Re: Ill-typed vs. inconsistent? from Pat Hayes on 2012-11-12 (public-rdf-wg@w3.org from November 2012)

From: Pat Hayes <phayes@ihmc.us>
Date: Mon, 12 Nov 2012 11:21:23 -0600
To: Richard Cyganiak <richard@cyganiak.de>
Cc: RDF Working Group WG <public-rdf-wg@w3.org>
Message-Id: <955498B3-3C83-435E-9383-B8CA087E15BF@ihmc.us>
On Nov 12, 2012, at 9:43 AM, Richard Cyganiak wrote:

> On 12 Nov 2012, at 07:58, Pat Hayes wrote:
>>> What's the relevance of the distinction between “graphs containing ill-typed literals” and “inconsistent graphs” in the Semantics?
>> 
>> The relevance is that it is quite possible to say sensible (and therefore consistent) things about ill-typed literals, such as that they are ill-typed. 
> 
> Do you mean, say those things in RDF? How do you say in RDF that a literal is ill-typed?

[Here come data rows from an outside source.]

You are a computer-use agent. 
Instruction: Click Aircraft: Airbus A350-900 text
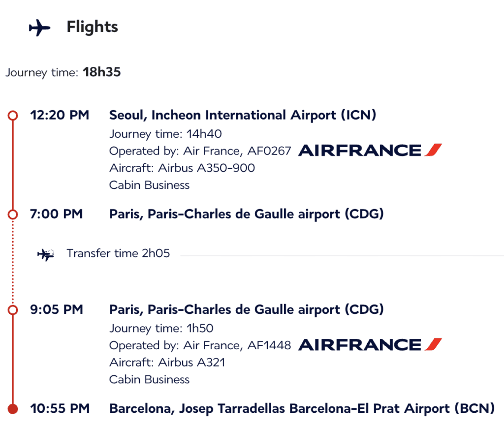182,168
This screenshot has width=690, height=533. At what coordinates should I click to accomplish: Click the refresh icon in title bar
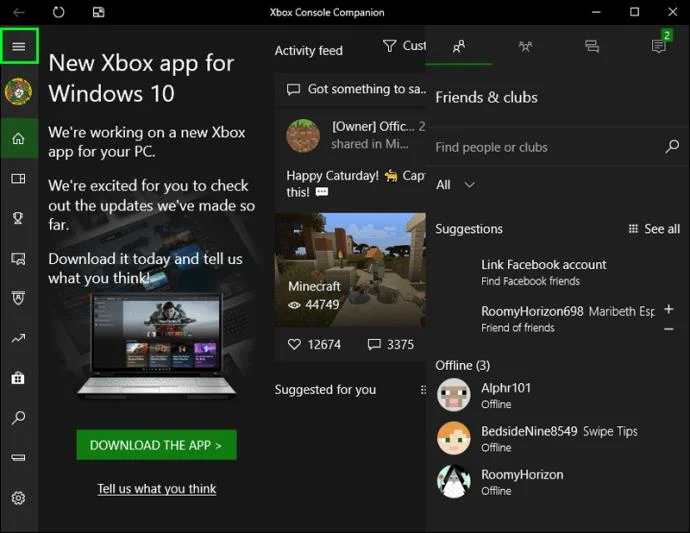(59, 12)
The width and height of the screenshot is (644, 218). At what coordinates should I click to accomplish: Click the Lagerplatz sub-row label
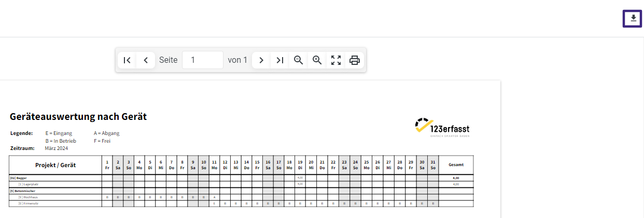click(29, 184)
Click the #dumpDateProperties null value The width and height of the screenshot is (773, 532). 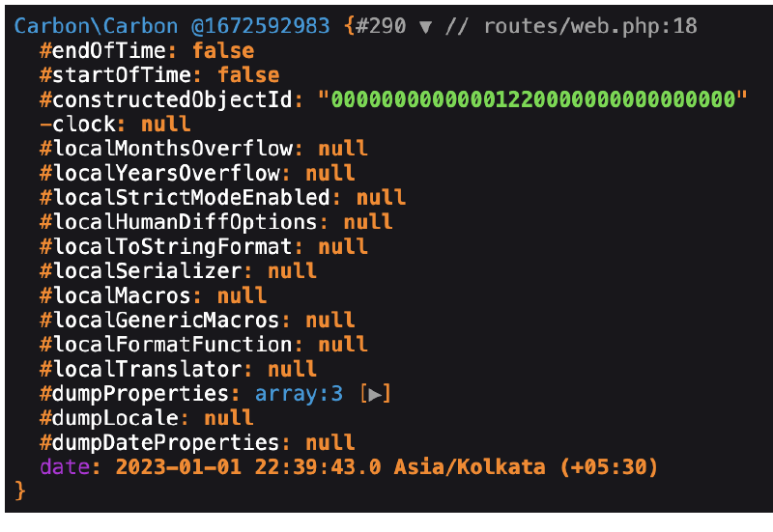point(330,443)
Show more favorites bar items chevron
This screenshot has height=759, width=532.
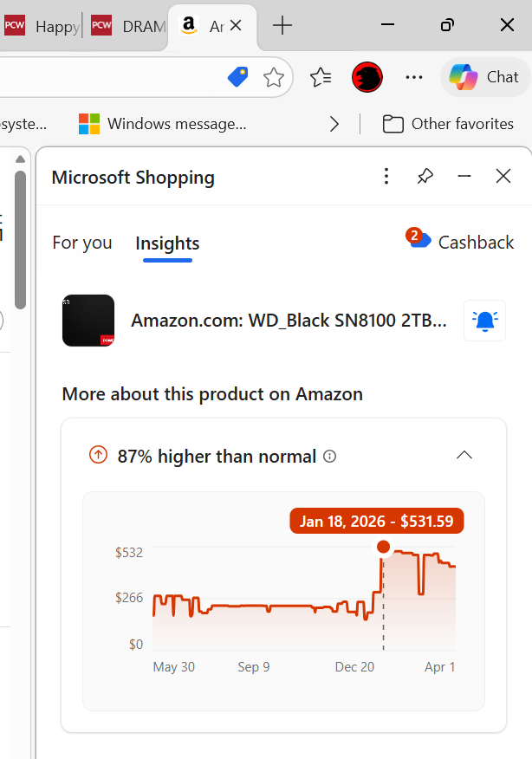pyautogui.click(x=334, y=124)
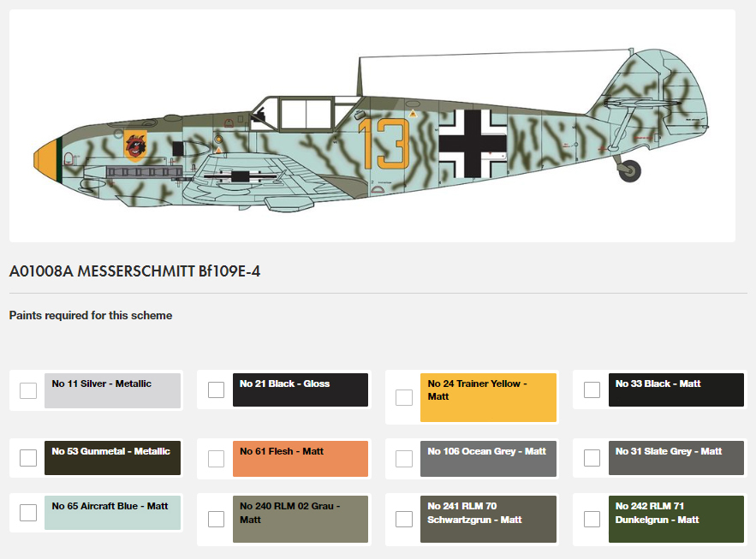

Well, you need RDFS and OWL to get expressive enough and to work around the silly RDF syntax rules, but this would do it:

_:x owl:sameAs "sillyliteral"^^xsd:number .
_:x rdf:type :IllFormedLiteral .
:IllFormedLiteral owl:disjointWith rdfs:Literal

> Can you give a less self-referential example for something sensible that could be said about an ill-typed literal?

That would depend upon the literal. But for example, suppose you wanted to use xsd:number but your data has the occassional entry of  "zero" to mean "0". Right now, you could just let this slide past and the parsers would not actually break. And you could even assert that the value was a number without anything breaking. 

> 
>>> The text stresses that the presence of an ill-typed literals does not constitute an inconsistency.
>>> 
>>> But why does the distinction matter?
>> 
>> I am not sure what you mean by "the distinction" here. Why would you expect that an ill-typed literal would produce an inconsistency?
> 
> I don't understand why a separate class of errors is introduced *just* for ill-typed literals.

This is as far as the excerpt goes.